Children and young people living with sickle cell disease face numerous challenges as they transition from paediatric to adult health care services. To address these barriers, the NHS Race and Health Observatory has partnered with the Sickle Cell Society to conduct research and develop practical resources aimed at improving transition care and enhancing the quality of life for those affected.
The transition period from paediatric to adult care can be particularly difficult for young people with sickle cell disease, especially in non-specialist settings where they often receive inadequate care. This new initiative seeks to capture the experiences and perspectives of these young patients, whose voices have frequently been overlooked, to ensure they feel supported and empowered to manage their condition as they enter adulthood.

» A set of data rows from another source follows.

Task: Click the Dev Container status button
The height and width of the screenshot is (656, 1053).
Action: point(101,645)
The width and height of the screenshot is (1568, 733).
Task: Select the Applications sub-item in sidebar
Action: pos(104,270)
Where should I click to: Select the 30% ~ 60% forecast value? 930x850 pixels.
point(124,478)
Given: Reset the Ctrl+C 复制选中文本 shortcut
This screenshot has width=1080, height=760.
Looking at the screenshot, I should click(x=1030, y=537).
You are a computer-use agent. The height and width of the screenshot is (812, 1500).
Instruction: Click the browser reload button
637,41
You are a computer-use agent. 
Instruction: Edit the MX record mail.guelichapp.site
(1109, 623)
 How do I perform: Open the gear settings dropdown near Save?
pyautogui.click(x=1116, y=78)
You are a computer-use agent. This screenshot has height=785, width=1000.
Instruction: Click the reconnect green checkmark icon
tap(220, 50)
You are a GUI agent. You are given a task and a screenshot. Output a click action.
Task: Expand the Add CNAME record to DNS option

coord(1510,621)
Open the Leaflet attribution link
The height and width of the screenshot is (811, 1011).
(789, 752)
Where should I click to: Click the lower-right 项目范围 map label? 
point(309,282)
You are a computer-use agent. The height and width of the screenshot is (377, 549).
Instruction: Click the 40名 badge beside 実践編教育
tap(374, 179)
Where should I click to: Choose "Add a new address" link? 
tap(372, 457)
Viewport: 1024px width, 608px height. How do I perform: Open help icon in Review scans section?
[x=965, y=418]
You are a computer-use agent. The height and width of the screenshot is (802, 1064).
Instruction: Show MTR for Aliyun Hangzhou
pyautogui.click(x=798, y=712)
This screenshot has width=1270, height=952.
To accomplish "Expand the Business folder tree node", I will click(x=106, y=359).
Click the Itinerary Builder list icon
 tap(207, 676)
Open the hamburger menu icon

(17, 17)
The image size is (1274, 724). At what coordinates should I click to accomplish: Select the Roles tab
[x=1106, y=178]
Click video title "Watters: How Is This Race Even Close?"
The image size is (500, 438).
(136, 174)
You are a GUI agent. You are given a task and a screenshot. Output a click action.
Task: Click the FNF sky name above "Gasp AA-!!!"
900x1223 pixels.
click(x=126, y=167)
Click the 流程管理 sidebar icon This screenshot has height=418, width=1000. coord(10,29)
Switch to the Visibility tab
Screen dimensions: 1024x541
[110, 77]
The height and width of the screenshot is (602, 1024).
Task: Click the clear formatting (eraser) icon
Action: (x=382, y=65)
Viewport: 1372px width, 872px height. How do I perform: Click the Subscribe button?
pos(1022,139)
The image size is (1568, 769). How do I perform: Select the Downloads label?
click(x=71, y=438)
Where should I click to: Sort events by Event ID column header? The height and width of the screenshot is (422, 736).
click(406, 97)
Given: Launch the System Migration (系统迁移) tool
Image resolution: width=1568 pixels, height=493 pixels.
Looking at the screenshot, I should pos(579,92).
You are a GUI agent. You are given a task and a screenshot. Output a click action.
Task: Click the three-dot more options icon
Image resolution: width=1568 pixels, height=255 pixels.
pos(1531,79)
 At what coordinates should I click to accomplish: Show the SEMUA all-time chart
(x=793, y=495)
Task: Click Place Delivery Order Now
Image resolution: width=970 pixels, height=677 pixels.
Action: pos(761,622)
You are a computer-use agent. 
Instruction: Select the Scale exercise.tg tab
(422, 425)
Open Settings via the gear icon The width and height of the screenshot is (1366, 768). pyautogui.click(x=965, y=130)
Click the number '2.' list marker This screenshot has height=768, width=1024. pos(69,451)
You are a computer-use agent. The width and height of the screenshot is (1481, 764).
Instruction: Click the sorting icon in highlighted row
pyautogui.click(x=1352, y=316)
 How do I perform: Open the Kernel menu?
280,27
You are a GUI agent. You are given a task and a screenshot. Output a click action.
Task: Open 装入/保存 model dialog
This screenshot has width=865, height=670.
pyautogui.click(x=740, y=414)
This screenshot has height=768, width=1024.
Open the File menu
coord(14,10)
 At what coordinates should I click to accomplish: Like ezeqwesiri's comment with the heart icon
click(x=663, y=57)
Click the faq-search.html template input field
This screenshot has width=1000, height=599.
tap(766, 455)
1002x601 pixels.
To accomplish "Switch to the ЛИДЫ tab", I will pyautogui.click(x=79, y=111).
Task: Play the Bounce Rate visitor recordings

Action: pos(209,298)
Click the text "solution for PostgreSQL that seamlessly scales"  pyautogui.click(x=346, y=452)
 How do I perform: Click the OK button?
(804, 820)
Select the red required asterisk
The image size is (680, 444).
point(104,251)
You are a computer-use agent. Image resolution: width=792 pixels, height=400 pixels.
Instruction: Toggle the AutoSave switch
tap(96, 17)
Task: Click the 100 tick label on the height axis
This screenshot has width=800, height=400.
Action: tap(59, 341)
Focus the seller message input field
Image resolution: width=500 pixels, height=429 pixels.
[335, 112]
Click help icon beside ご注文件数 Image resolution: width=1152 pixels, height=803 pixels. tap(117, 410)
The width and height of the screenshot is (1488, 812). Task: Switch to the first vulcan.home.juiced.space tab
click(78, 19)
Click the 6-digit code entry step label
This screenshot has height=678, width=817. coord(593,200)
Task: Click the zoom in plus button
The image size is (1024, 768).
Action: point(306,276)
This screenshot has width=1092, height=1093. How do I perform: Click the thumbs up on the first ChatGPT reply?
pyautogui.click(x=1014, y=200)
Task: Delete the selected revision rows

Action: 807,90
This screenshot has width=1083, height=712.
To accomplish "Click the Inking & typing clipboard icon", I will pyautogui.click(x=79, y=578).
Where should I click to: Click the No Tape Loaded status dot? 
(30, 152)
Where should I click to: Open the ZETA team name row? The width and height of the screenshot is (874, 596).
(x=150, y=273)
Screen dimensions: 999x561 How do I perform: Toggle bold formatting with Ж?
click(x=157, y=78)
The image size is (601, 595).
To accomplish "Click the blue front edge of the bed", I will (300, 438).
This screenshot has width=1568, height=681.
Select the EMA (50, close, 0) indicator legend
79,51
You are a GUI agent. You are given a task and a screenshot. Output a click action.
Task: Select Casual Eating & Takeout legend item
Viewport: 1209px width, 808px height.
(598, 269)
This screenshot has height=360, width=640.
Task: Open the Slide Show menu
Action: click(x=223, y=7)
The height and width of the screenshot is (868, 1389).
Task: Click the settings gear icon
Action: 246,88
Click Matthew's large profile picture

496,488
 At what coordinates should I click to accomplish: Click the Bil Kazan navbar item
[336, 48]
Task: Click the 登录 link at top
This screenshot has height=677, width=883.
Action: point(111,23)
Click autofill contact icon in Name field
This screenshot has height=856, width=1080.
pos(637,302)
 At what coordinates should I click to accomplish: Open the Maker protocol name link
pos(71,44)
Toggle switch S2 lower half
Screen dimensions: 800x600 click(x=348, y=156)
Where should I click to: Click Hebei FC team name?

Approximately 300 babies are born with sickle cell disease each year in the UK. The 12-month programme will focus on addressing the long-term needs of patients, typically between the ages of 12 and 18, to provide practical solutions to improve their care during the transition. The project will explore a range of strategies, including the evaluation of new and existing apps, online resources, and policy initiatives, as well as gathering insights from face-to-face interactions with patients, families, carers, and healthcare professionals.
Engagement with health bodies, red cell specialists, and hospital staff during hospital ward visits and A&E admissions will play a crucial role in understanding the gaps in care and identifying successful outcomes that can be applied to the sickle cell transition process.
Professor Habib Naqvi, chief executive of the NHS Race and Health Observatory, emphasised the significance of this work, stating:“The insights from this work will significantly impact the future of young people living with sickle cell disease. The transition period is a challenging time for young people, and by improving trust within the care pathway, we can tackle gaps in care, learn from successful outcomes in transition from other disorders, and ensure excellent patient-centred care is provided.”
The research will evaluate interventions aimed at improving transition care, assess patients' quality of life, and compare their experiences with those of individuals with other chronic conditions. The project will also analyze patient appointment patterns and examine educational and employment outcomes through data linkage.
This pioneering programme aligns with broader efforts to address disparities in sickle cell care, ensuring that young patients receive the support and pain management they need during this vulnerable stage.